E assim começou uma bela amizade. Escusado será dizer que não, não precisei de armas em Mostar, mas, nos anos seguintes, o Damir ajudou-me muito e muitas vezes. Durante a pandemia, serviu-me de «mula» para entregar flores à MFE e foi um grande apoio durante os meses em que não foi possível vermo-nos, transportando-me até em segredo para eu surpreender a MFE numa visita inesperada. Durante o pico da loucura covidiana, ofereceu-se inclusive para me enviar o seu cartão de cidadão para eu me fazer passar por ele na fronteira entre a Croácia e a Bósnia (cidadãos croatas tinham outros privilégios para visitar o país na altura). Não o fiz, mas realmente ele está parecido comigo na foto do documento em questão, e a criatura até tentou incentivar-me a fazê-lo, dizendo que já que eu falava alemão, devia fingir que era filho de refugiados croatas na Alemanha, e que nunca aprendera croata. Tudo isto porque, nas palavras do próprio, «à conta disso, fico com um álibi brilhante se tu passares a fronteira com o meu CC». Porque nos Balcãs é assim.

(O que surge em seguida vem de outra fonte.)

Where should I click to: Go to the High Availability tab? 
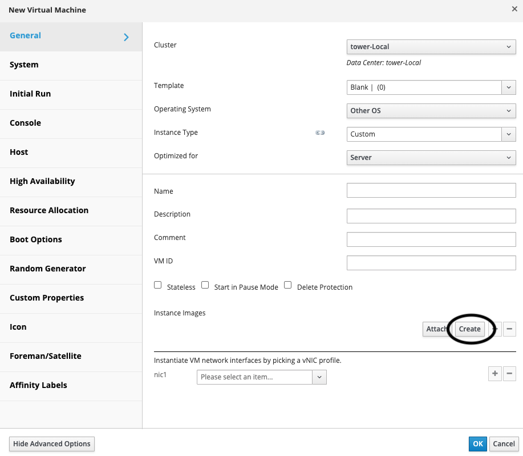[x=42, y=181]
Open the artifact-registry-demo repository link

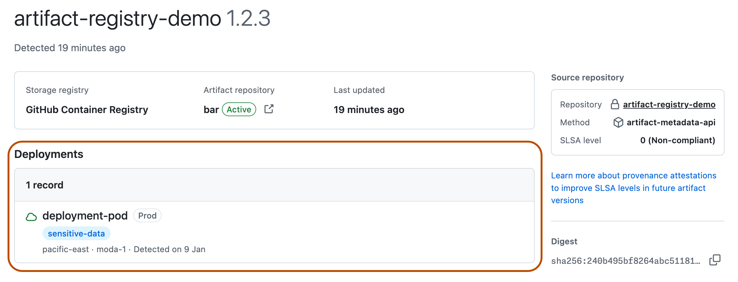click(x=669, y=105)
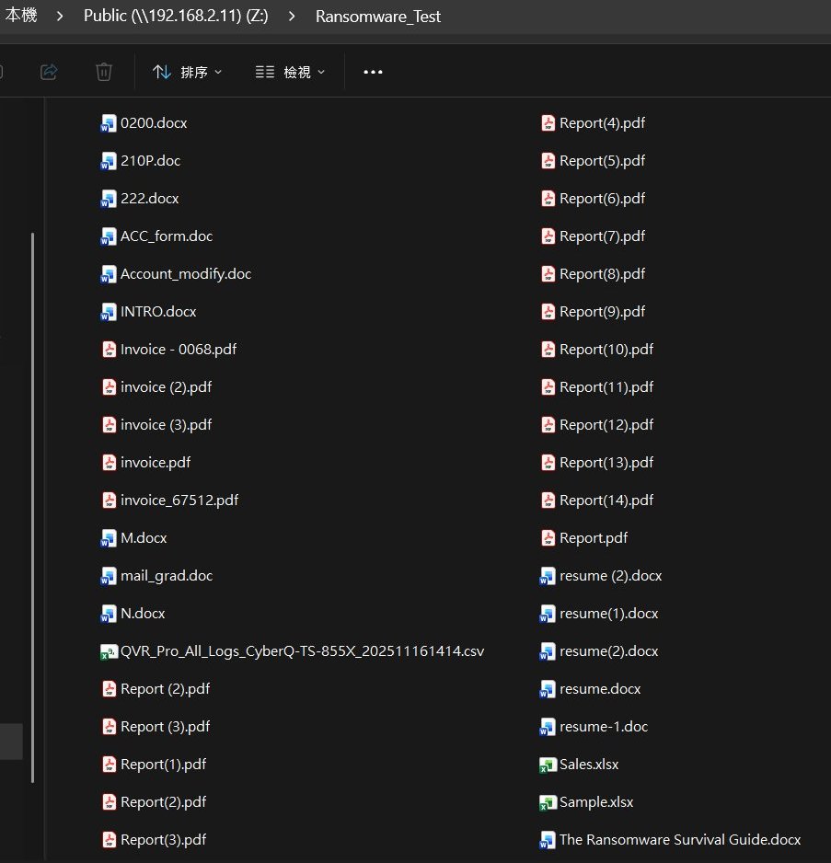This screenshot has width=831, height=863.
Task: Select the file Account_modify.doc
Action: click(185, 274)
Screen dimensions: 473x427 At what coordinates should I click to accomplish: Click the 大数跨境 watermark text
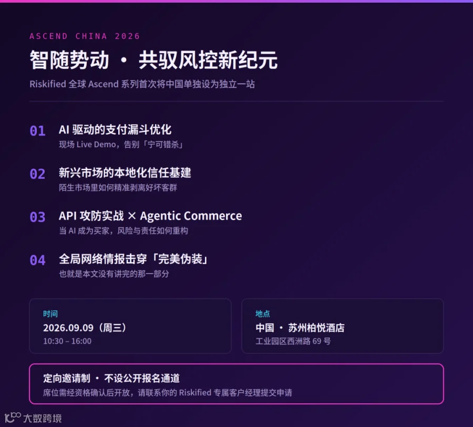pos(43,418)
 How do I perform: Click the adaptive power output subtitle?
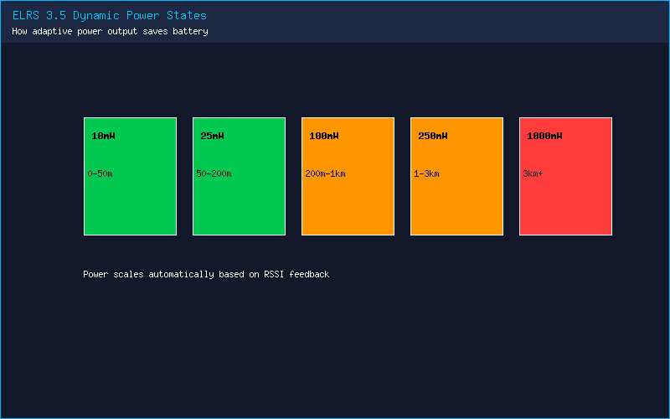pyautogui.click(x=110, y=31)
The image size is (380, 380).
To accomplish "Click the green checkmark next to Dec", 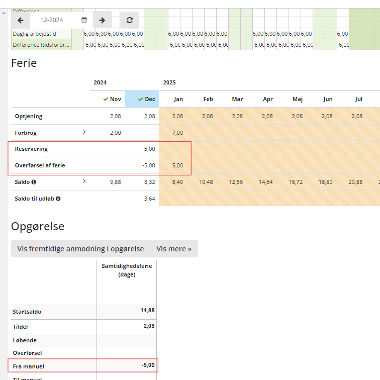I will pos(141,100).
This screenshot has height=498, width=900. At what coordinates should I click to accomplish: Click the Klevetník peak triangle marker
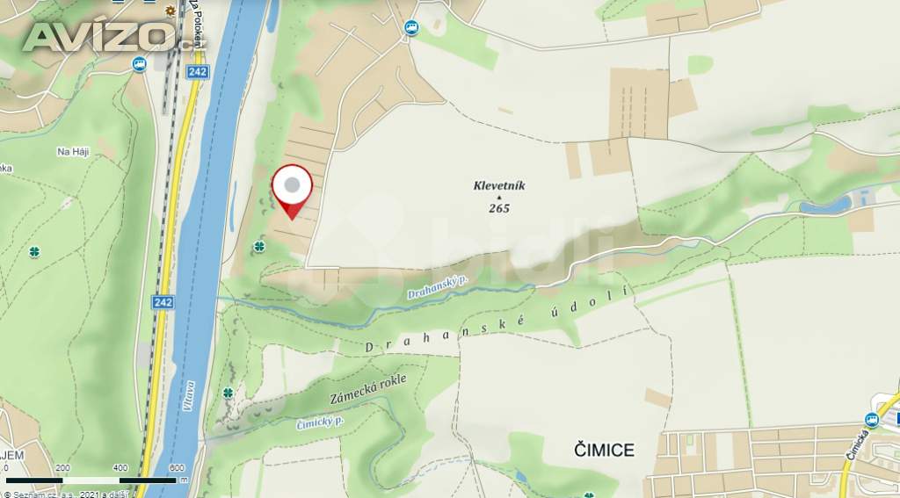[499, 198]
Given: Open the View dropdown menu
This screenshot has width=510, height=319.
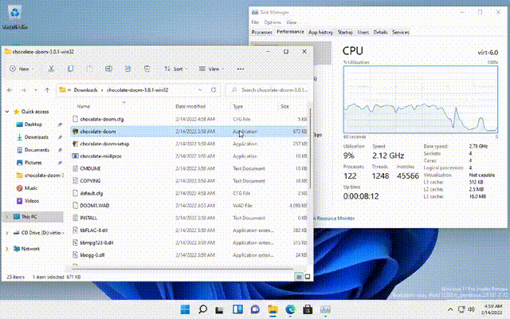Looking at the screenshot, I should point(214,69).
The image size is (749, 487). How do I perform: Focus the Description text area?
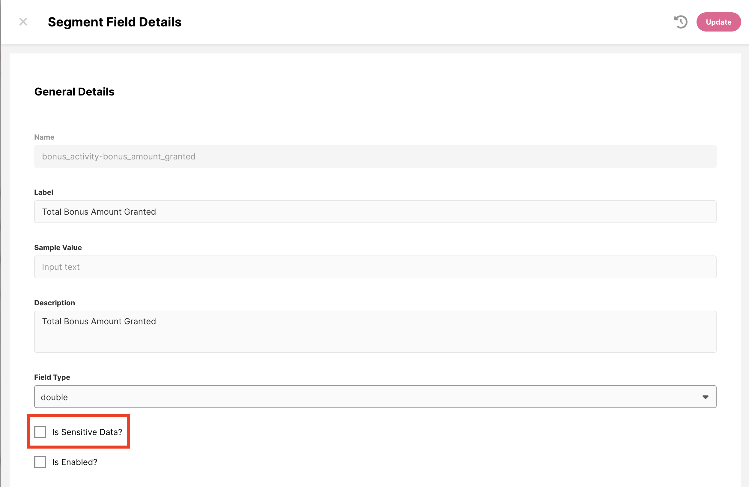click(375, 332)
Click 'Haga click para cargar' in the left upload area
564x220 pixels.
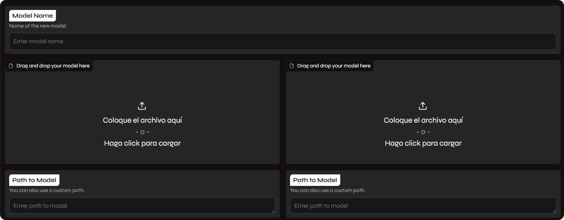point(142,143)
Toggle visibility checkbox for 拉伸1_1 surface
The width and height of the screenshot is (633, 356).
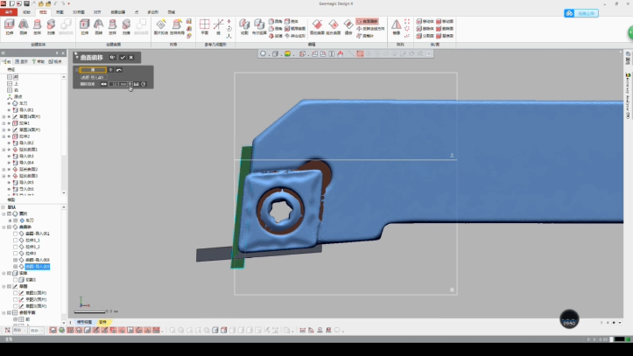click(x=15, y=241)
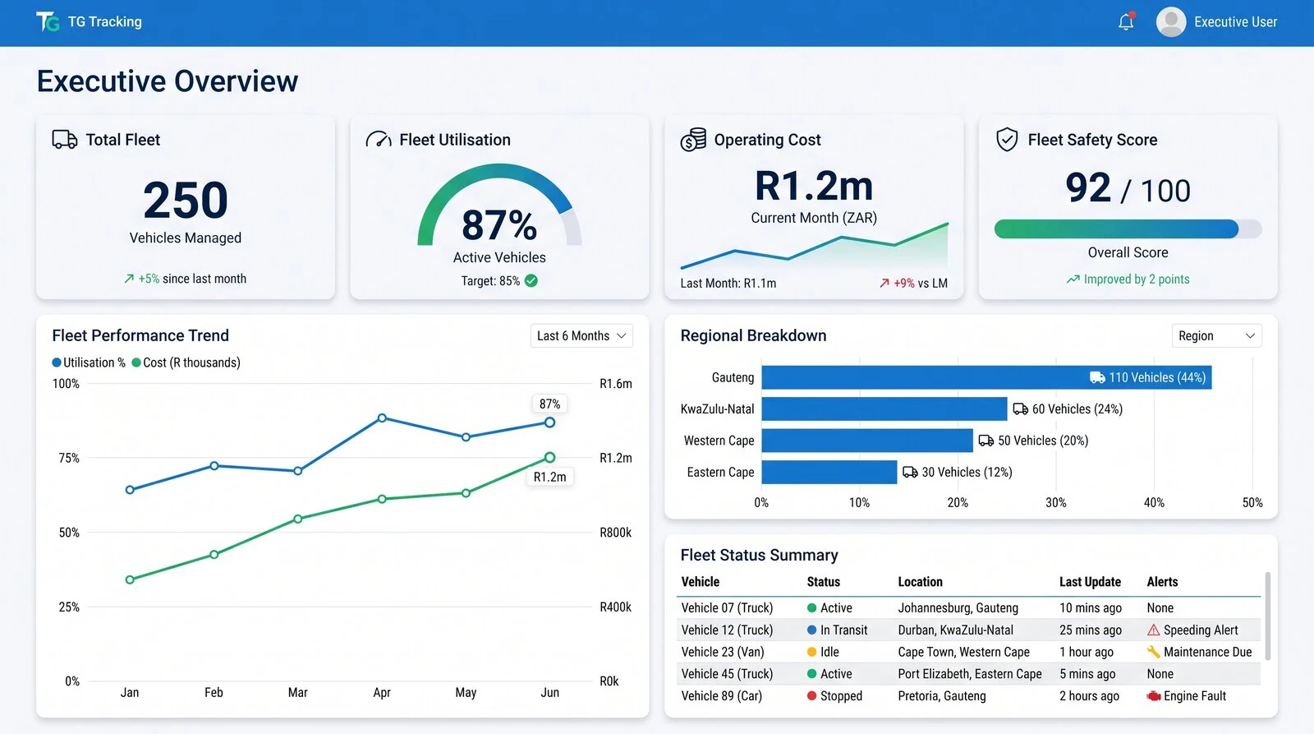
Task: Click the Total Fleet truck icon
Action: [x=65, y=140]
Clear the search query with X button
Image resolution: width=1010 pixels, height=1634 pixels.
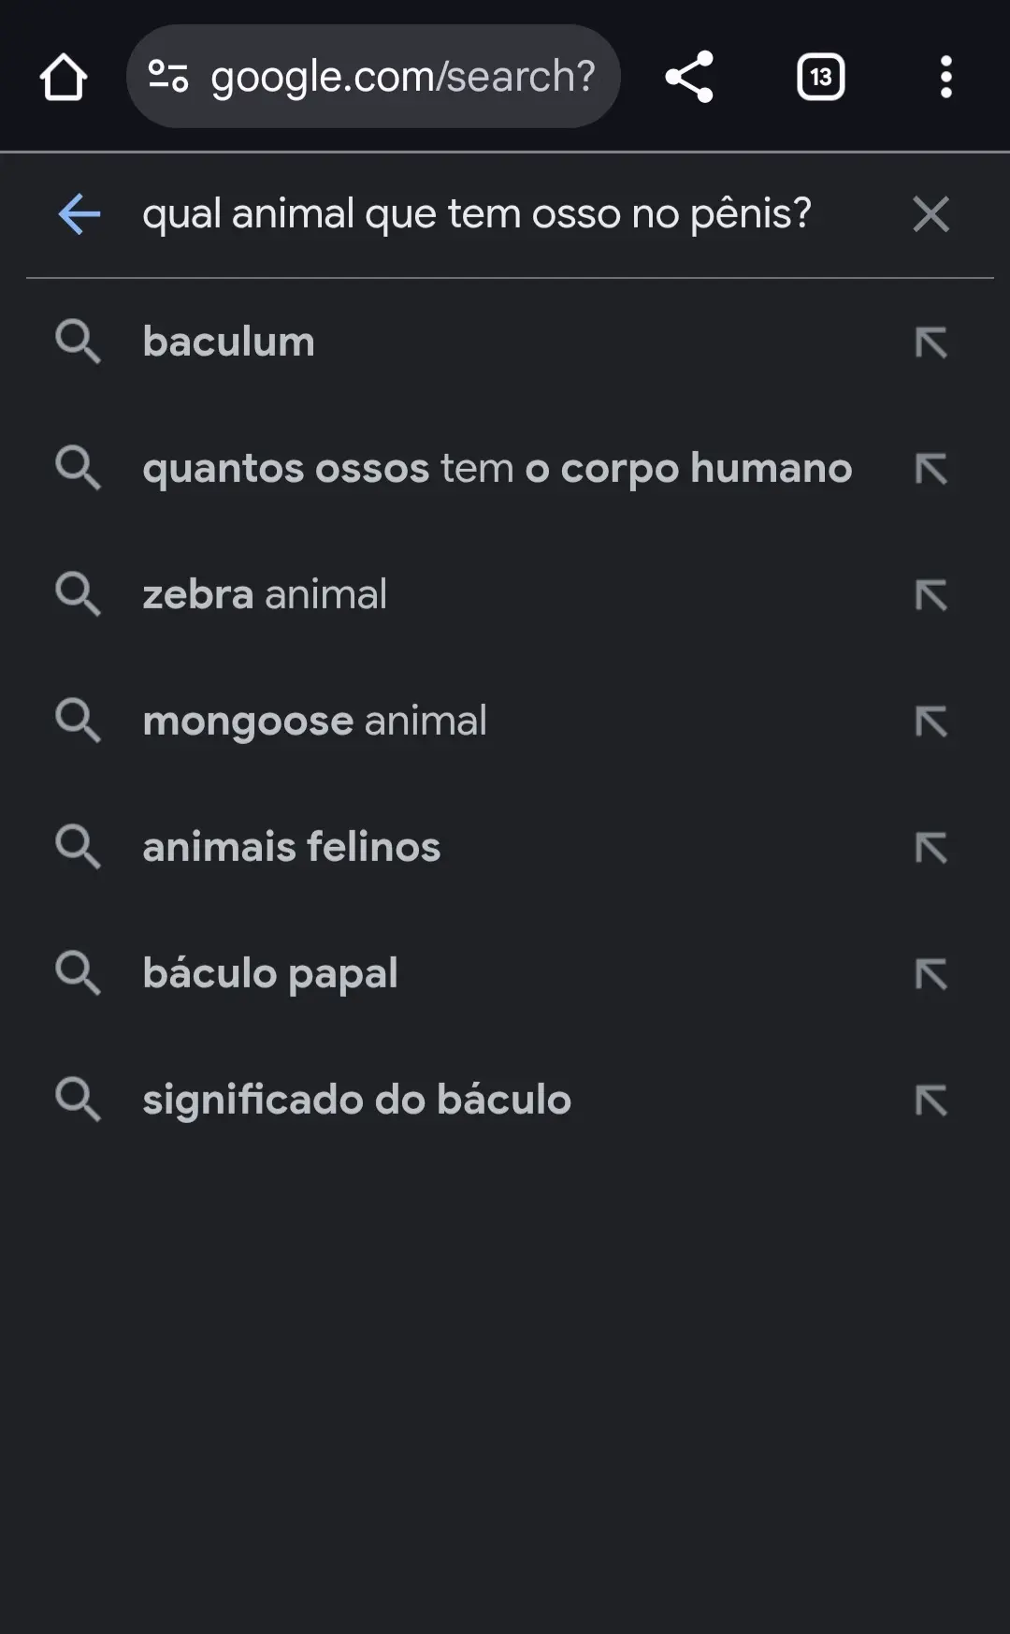931,214
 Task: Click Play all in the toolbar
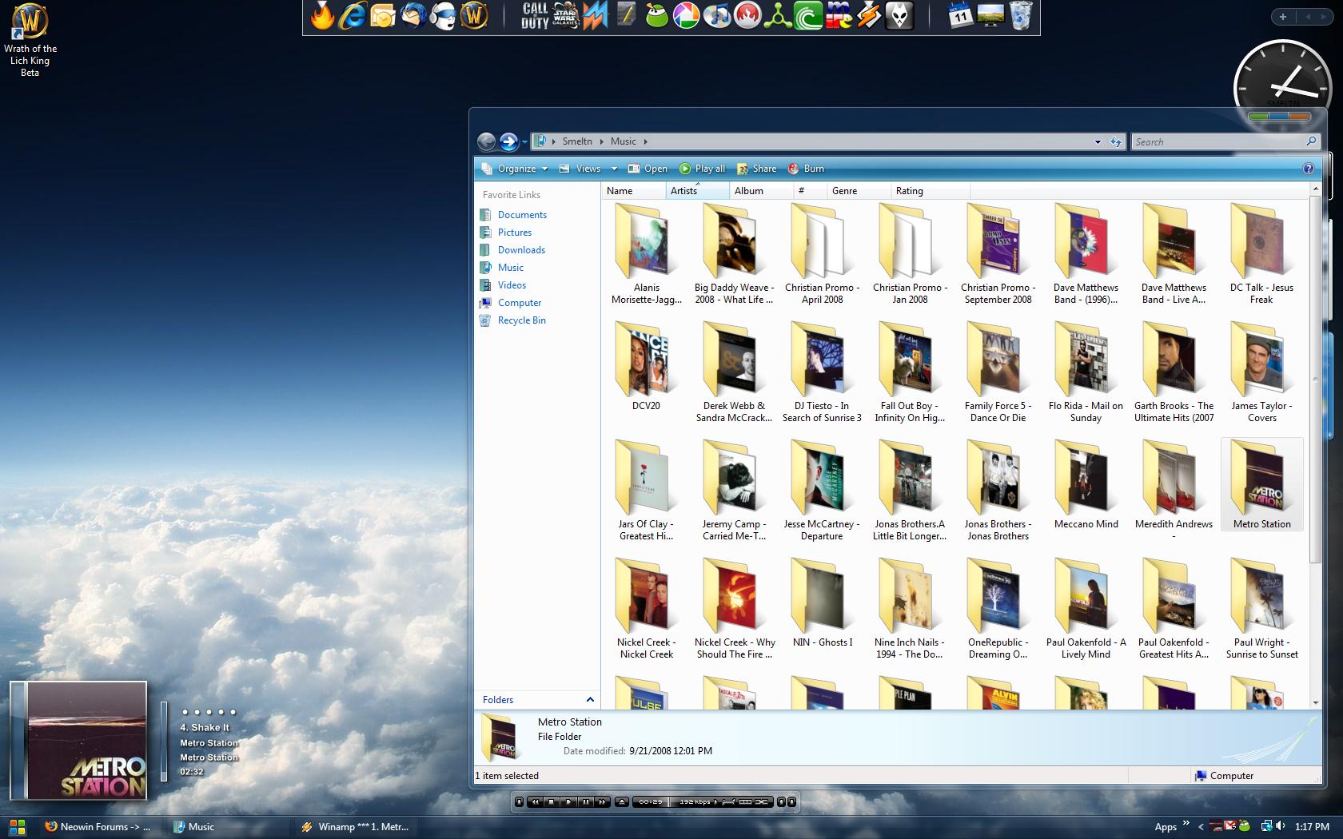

Sem desfazer de amigos meus de longa data, acabei por quebrar a tradição e pedir ao Damir que fosse meu padrinho de casamento, porque, sem ele, eu e a MFE teríamos passado por dificuldades maiores ainda, e quem sabe se hoje estaríamos onde estamos. Agora, chegou a vez do Damir dar o nó, e irei com todo o gosto a Zagrebe no ano que vem para estar presente no evento. Por ser quem é, por ter sido o meu salvador, e por ser o responsável por esta pérola do vernáculo croata. Hvala ti, prijatelju, i sve najbolje.